— Publié le 12 mars 2024

Six nouveaux noms sur la liste de surveillance

AMA

WADA-AMA

Mauvais signal. A moins de 140 jours des Jeux de Paris 2024, l’Agence mondiale antidopage (AMA) a ajouté une poignée de noms à sa « liste de surveillance », où sont consignés les mauvais élèves de la lutte contre le dopage. Le nouveau continent compte cing agences nationales antidopage (Bahamas, Cameroun, Pérou, Sri Lanka et Vietnam), et une instance internationale, celle du rugby fauteuil. Pour le Vietnam, la non-conformité est seulement formelle, puisqu’elle est liée au fait que son agence nationale n’a pas pleinement mis en œuvre la version 2021 du Code mondial antidopage dans son système juridique. Pour les cinq autres organisations, le renvoi au fond de la classe est plus problématique.
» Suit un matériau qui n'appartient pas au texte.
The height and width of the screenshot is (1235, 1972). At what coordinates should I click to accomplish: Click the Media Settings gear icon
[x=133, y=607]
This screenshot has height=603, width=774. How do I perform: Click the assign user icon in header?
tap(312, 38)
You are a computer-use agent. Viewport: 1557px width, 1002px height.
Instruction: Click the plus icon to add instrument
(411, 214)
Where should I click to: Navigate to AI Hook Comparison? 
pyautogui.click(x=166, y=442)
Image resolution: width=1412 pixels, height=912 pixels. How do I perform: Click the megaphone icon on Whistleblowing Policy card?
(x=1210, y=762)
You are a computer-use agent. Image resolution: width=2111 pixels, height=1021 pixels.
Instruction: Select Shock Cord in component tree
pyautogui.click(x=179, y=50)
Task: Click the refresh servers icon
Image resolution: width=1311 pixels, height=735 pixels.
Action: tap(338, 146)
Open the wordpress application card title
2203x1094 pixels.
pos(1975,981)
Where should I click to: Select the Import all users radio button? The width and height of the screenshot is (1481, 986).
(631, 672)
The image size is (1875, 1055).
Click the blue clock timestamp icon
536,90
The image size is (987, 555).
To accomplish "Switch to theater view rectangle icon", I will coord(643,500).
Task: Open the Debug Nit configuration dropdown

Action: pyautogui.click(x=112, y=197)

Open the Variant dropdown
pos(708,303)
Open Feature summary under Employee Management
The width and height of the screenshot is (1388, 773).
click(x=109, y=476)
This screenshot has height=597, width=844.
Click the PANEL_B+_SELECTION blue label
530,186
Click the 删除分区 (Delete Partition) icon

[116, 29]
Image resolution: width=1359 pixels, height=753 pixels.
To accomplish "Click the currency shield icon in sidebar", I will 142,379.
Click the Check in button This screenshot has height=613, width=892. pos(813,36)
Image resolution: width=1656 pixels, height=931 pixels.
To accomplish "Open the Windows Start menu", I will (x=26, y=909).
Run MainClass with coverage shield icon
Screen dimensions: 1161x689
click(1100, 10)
L’AMA l’explique dans un communiqué : elles n’ont « pas traité les non-conformités au sein de leurs programmes antidopage. » Dans tous les cas, l’AMA leur a donné quatre mois pour exécuter leurs plans de mesures correctives. Deux organisations nationales antidopage, celles du Cambodge et de la Tunisie, figuraient déjà sur la liste de surveillance de l’AMA.